To take account of these developments, in the first instance, a new dataset of the temporal ranges of hexapod families, compiled from literature (about 2,500 papers) published up to the end of 2009, is compared with that of Ross and Jarzembowski [14] (data from literature published up to the end of 1991) and Labandeira [11] by documenting changes and additions to the data. Then richness time series derived from these datasets are compared to assess any change in the signal provided by the fossil record in light of additional data. Although many recent studies of fossil richness through time have been derived from sample-based occurrence data (e.g. [1]), which facilitates the elimination of biases, studies of the face-value record are still valuable from a comparative perspective: they will, for example, help in the understanding of sampling-based artefacts by comparison with the geological record (e.g. [21,22]). In addition, taxonomic range data still retain considerable utility for the dating of phylogenies. There have to-date been no sample-standardized studies of fossil insect richness, and, although constraints on the completeness and comparability of data may limit what can currently be achieved, we expect that future studies will attempt them. A breakdown of the new data show which main groups of hexapods make a dominant contribution to the signal through time. From the first and last occurrence data, rates of origination and extinction can be calculated per stage indicating the timing of major radiation and extinction events as well as long-term trends and the relative importance of these to hexapod family richness.

Methods

Changes and additions to the hexapod fossil record

We quantified the amount of change in the new dataset (NEW) relative to the fossil insect family datasets presented by Ross and Jarzembowski [14] (downloaded from www.fossilrecord.net 2012-10-05) and Labandeira [11] (referred to herein as FR2 and LAB, respectively). The NEW dataset is dated according to the International Commission on Stratigraphy stages [23]. First, each family in NEW was categorised in the following ways with respect to FR2 and LAB: ‘no change’, ‘new in list’ and ‘range change’. The first of these is self-explanatory with respect to LAB, which, like NEW, presents data at stage resolution. However, FR2 presents data at both epoch and stage level, and no change for a family where data in FR2 were given at epoch or period level represents a case where the data in NEW confirm it was indeed present throughout that epoch or period. ‘New in list’ can refer to newly described families, those brought out of synonymy or Recent families which now have a fossil record. ‘Range change’, used only for comparison with FR2, involves a change in the recorded stratigraphic range of a family, whether an extension or contraction from the finding of new specimens but also includes improved resolution or revised dating of deposits from which previously known specimens occur (i.e. the deposit is now dated to a different stage). Since most of the LAB data is resolved to stage level and so is more directly comparable with the new data, range change was subdivided into three categories: contraction, extension and shift. A contraction is any situation where the NEW range has fewer stages than recorded in LAB, while an extension is any family where the new range covers a greater number of stages. This does not distinguish between whether the first and/or last occurrence has changed to create the contraction or extension and can also include instances where the NEW range has no overlap with that in LAB, e.g. the palaeodictyopteran family Hanidae, P1(Artinskian) in LAB but C2(Gzhelian)–P1(Sakmarian) in the new dataset. Shifts represent when the NEW range for a family covers a different set but the same total number of stages.
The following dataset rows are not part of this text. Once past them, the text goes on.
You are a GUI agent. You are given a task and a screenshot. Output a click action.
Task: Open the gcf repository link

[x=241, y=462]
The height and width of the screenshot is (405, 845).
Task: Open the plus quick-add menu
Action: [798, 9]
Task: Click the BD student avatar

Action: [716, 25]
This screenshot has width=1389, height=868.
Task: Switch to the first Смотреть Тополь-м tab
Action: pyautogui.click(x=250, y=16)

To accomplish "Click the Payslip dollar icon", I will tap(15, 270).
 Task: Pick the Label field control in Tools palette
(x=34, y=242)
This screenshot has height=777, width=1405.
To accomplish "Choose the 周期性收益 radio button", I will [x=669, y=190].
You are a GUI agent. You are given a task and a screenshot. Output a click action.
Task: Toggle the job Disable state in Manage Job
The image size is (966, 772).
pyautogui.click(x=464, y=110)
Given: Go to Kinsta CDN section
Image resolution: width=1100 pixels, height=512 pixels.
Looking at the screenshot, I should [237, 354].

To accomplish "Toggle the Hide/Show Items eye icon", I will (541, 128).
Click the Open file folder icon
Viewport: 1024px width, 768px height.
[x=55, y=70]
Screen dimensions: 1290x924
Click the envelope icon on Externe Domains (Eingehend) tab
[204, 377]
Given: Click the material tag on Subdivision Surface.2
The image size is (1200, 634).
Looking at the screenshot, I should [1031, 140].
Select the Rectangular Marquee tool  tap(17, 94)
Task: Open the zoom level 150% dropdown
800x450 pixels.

Derivation of richness time series from origination and extinction data

Before describing how various time series can be derived from first and last occurrence data, it is worth defining the four classes of taxa which can be counted in a time interval [24] (Fig 1).

Fig 1. Four classes of taxa recorded in an interval using first and last occurrence data.

Fig 1

After Foote [24]. The horizontal axis represents time progressing from left to right. The vertical lines represent the start (left) and end (right) of a specified time interval of interest. Horizontal lines represent the temporal ranges of four types of taxa of interest: FL originates and goes extinct within the interval, bL originates before and becomes extinct within the interval, Ft originates within and continues beyond the interval and bt originates before and continues after the interval.

Some taxa (bt: bottom, top) originate before the time interval in question and have their last occurrence sometime after it, thus crossing the bottom and top boundaries. Some taxa (bL: bottom, Last) originate before the interval and have their last occurrence within it. Others (Ft: First, top) first appear in the interval and range beyond it. Finally, still others (FL: First, Last–also known as single-interval taxa) appear to originate and go extinct entirely within the interval, never crossing either the bottom or top boundaries. The term ‘single-interval taxon’ is preferable to the commonly used term ‘singleton’ when describing such taxa (as unfortunately done in e.g. [2426]) as the word is already in common usage in ecology for taxa represented by one specimen [27,28].

Two commonly-used counting methods exist for deriving diversity time series from first and last occurrence data–range through (RT) and boundary crossers (BC), and a third employed here, minimum assumption (MIN) [22,28]. These are applied to NEW and LAB data, while with the FR2 data only RT is used but under two assumptions–FR2+ and FR2, explained below.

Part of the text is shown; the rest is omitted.